» Page extract:

:::::

Fig. 1. Characterization of the experimental set-up.

Cohort 1 consisted of wild-type sedentary (n = 7) and wild-type exercise (n = 7) mice. Cohort 2 included cardiomyocyte-specific CITED4 knock out (C4KO) exercise (n = 7), C4KO sedentary (n = 13), fl/fl exercise (n = 6) and fl/fl sedentary (n = 7) mice. These groups were housed for 8 weeks, and the exercise group had free access to a running wheel. The hearts were perfused and excised after the 8-week holding period. The hearts were imaged using 14 T magnetic resonance imaging (MRI) followed by RNA-FISH of a whole axial slice of the left ventricle. These slides were imaged and analyzed with a fluorescent light microscope.

Fig. 2. Wheel running promotes significant changes in body weight, heart mass, and thickness.

a The average distance cohort 1 ran per day in kilometers (km). b The average total km cohort 2 ran through 8-weeks. c The body weight changes between the sedentary and exercise groups of cohort 1. d The difference in wall thickness between the sedentary and exercise groups of cohort 1. e The difference in left ventricular (LV) mass between the exercise and sedentary groups. Unpaired two-tailed t-test *P < 0.05, **P < 0.01, ***P < 0.001. Data are presented min to max. Within each box, horizontal black and red lines denote median values; boxes extend from the 25th to the 75th percentile of each group’s distribution of values.

Fig. 3. Helix angle analysis and RNA-FISH imaging and quantification of exercise and sedentary mouse hearts.

a Helix angles change from the endocardium to epicardium between sedentary and exercised mice. b A visual representation of the location of the six AHA sections and a zoomed in images of the complete cross-section across each transmural layer. c Complete image of sectioned mouse tissue with AHA sections overlayed. d CITED4 signal isolated within mid-myocardium. e DAPI signal isolated and magnified in the mid-myocardium. f CITED4 and DAPI signal imaged from mid-myocardium overlayed.

Fig. 4. Wheel running in mice promotes physiological remodeling in the heart in coordination with spatial upregulations of CITED4.

:::::

(Saved data entries)
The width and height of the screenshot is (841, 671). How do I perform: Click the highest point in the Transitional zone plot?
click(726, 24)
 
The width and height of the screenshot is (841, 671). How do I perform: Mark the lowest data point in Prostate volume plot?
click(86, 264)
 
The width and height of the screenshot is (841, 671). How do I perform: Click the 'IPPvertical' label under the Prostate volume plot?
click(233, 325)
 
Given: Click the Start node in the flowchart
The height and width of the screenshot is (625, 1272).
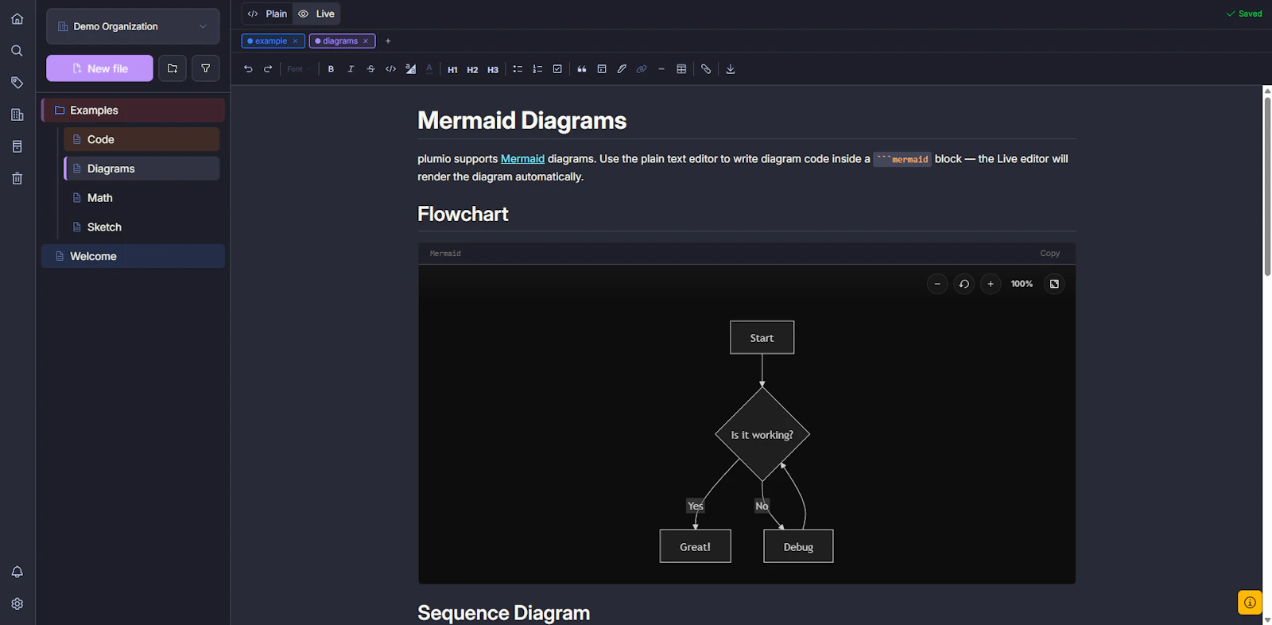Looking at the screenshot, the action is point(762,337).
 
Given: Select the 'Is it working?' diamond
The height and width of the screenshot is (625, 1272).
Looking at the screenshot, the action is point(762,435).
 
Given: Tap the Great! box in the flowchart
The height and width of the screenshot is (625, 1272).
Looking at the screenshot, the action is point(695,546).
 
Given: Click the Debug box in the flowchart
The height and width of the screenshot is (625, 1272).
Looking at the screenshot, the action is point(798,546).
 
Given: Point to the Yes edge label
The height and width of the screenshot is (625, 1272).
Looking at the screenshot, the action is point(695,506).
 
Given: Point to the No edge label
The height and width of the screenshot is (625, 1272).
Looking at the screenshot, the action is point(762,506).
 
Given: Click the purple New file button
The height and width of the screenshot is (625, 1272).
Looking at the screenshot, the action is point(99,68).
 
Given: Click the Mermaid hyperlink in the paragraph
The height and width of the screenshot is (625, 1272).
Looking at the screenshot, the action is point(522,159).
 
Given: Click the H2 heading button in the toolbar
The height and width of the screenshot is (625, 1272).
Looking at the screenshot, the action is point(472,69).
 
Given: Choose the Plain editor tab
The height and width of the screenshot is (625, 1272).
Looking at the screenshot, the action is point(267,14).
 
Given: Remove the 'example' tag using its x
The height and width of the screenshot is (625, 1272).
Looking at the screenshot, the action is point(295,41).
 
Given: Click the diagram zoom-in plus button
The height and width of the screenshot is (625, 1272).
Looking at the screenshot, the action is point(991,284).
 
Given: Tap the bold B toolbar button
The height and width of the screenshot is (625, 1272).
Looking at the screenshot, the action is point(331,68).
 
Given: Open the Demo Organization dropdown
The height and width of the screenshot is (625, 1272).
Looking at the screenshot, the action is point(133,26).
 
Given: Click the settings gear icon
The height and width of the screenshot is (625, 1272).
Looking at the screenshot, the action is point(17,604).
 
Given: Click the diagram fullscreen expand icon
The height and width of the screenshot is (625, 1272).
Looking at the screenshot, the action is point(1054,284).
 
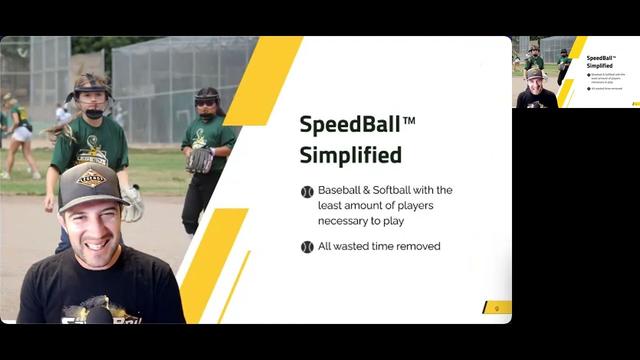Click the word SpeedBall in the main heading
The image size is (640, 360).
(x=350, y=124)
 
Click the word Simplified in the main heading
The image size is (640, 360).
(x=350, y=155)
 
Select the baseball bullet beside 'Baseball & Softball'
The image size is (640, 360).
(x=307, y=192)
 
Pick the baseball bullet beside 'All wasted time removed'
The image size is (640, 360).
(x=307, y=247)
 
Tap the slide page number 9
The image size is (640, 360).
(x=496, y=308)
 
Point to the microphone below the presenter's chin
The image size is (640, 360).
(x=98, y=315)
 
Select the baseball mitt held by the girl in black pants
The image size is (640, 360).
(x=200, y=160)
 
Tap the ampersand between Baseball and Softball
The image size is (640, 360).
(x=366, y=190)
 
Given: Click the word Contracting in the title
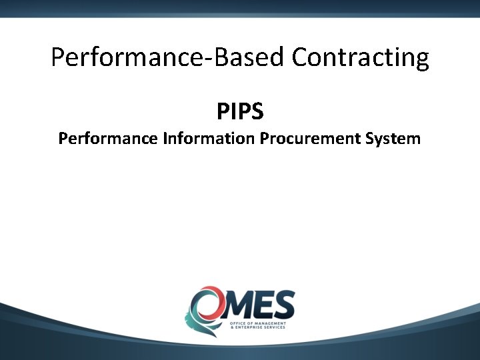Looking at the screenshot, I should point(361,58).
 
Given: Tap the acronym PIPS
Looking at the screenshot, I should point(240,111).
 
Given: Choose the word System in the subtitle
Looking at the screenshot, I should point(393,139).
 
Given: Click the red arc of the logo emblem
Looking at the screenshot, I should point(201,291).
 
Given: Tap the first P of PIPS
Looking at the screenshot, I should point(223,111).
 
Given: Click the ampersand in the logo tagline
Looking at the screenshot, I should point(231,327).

:::::

» Activity 1:
Output the passage of the CITED4 figure captions starting at "a The average" and ending at "sedentary mouse hearts.", word for word.
» Activity 2:
Write the next part of the CITED4 figure captions, picking up right after their last line.

» Answer section 1:
a The average distance cohort 1 ran per day in kilometers (km). b The average total km cohort 2 ran through 8-weeks. c The body weight changes between the sedentary and exercise groups of cohort 1. d The difference in wall thickness between the sedentary and exercise groups of cohort 1. e The difference in left ventricular (LV) mass between the exercise and sedentary groups. Unpaired two-tailed t-test *P < 0.05, **P < 0.01, ***P < 0.001. Data are presented min to max. Within each box, horizontal black and red lines denote median values; boxes extend from the 25th to the 75th percentile of each group’s distribution of values.

Fig. 3. Helix angle analysis and RNA-FISH imaging and quantification of exercise and sedentary mouse hearts.

» Answer section 2:
a Representative DT-MRI images of helicity changes from the endocardium to epicardium between sedentary and exercised mice in cohort 1. b–d Helicity differences within the septum, lateral wall and averaged across all AHA sections. e Magnified representative images of DAPI and CITED4 within the septal and lateral wall regions within exercised and sedentary mice. f–h CITED4 signal in sedentary and exercised mice within the septum, lateral wall and averaged across all AHA sections. Unpaired two-tailed t-test. *P < 0.05, **P < 0.01, ***P < 0.001. Data are presented min to max. Within each box, horizontal black and red lines denote median values; boxes extend from the 25th to the 75th percentile of each group’s distribution of values.

Fig. 5. Regional helicity changes are significantly correlated with CITED4/DAPI expression.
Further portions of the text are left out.